---- Material for the task
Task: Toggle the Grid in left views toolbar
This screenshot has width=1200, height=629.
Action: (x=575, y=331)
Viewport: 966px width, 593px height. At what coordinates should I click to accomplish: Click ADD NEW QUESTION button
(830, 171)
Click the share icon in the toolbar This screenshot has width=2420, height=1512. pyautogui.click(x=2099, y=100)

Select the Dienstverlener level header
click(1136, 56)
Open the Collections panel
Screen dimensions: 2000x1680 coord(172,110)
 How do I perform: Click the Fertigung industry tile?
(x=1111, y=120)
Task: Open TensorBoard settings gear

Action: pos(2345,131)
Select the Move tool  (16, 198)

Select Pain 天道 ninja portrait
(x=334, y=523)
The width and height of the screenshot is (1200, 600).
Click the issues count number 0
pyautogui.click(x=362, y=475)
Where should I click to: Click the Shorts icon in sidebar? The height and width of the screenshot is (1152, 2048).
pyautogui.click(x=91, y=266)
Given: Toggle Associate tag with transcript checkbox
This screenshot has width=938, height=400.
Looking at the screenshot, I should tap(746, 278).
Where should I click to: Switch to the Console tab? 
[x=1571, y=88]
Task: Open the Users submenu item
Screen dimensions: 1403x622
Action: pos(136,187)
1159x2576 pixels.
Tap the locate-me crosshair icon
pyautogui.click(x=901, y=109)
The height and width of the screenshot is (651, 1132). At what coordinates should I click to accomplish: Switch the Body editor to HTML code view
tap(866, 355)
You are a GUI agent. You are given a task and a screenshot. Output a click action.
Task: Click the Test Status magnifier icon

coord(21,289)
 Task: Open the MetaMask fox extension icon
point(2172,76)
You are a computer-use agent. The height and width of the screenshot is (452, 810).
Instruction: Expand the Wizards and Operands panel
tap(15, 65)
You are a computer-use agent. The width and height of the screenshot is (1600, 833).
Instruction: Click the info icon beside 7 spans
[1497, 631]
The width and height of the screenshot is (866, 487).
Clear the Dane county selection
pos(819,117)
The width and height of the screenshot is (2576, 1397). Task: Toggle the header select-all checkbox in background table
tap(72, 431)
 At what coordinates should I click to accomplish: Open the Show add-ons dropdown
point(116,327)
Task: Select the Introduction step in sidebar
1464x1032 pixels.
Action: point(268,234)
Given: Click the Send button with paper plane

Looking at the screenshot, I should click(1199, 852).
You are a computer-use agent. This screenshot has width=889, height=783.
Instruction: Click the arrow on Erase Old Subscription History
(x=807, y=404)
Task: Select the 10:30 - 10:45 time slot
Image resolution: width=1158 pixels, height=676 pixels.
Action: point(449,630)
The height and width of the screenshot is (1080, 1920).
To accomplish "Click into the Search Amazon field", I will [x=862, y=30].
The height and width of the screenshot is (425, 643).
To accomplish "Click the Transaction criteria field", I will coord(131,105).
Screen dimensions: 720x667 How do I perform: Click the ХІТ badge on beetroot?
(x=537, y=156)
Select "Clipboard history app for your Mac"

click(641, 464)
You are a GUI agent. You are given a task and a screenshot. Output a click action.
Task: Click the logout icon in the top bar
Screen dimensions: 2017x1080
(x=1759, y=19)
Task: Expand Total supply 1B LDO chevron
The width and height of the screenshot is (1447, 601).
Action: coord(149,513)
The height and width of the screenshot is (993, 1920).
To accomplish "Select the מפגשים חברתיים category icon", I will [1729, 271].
--------
Task directions | Recast the entries as a numbered list with blank lines omitted, starting with the first line and going on through the line containing "point(2172,76)".

Complete output |
1. Task: Toggle the Grid in left views toolbar
2. This screenshot has width=1200, height=629.
3. Action: (x=575, y=331)
4. Viewport: 966px width, 593px height. At what coordinates should I click to accomplish: Click ADD NEW QUESTION button
5. (830, 171)
6. Click the share icon in the toolbar This screenshot has width=2420, height=1512. pyautogui.click(x=2099, y=100)
7. Select the Dienstverlener level header
8. click(1136, 56)
9. Open the Collections panel
10. Screen dimensions: 2000x1680 coord(172,110)
11.  How do I perform: Click the Fertigung industry tile?
12. (x=1111, y=120)
13. Task: Open TensorBoard settings gear
14. Action: pos(2345,131)
15. Select the Move tool  (16, 198)
16. Select Pain 天道 ninja portrait
17. (x=334, y=523)
18. The width and height of the screenshot is (1200, 600).
19. Click the issues count number 0
20. pyautogui.click(x=362, y=475)
21. Where should I click to: Click the Shorts icon in sidebar? The height and width of the screenshot is (1152, 2048).
22. pyautogui.click(x=91, y=266)
23. Given: Toggle Associate tag with transcript checkbox
24. This screenshot has width=938, height=400.
25. Looking at the screenshot, I should tap(746, 278).
26. Where should I click to: Switch to the Console tab? 
27. [x=1571, y=88]
28. Task: Open the Users submenu item
29. Screen dimensions: 1403x622
30. Action: pos(136,187)
31. 1159x2576 pixels.
32. Tap the locate-me crosshair icon
33. pyautogui.click(x=901, y=109)
34. The height and width of the screenshot is (651, 1132). At what coordinates should I click to accomplish: Switch the Body editor to HTML code view
35. tap(866, 355)
36. You are a GUI agent. You are given a task and a screenshot. Output a click action.
37. Task: Click the Test Status magnifier icon
38. coord(21,289)
39.  Task: Open the MetaMask fox extension icon
40. point(2172,76)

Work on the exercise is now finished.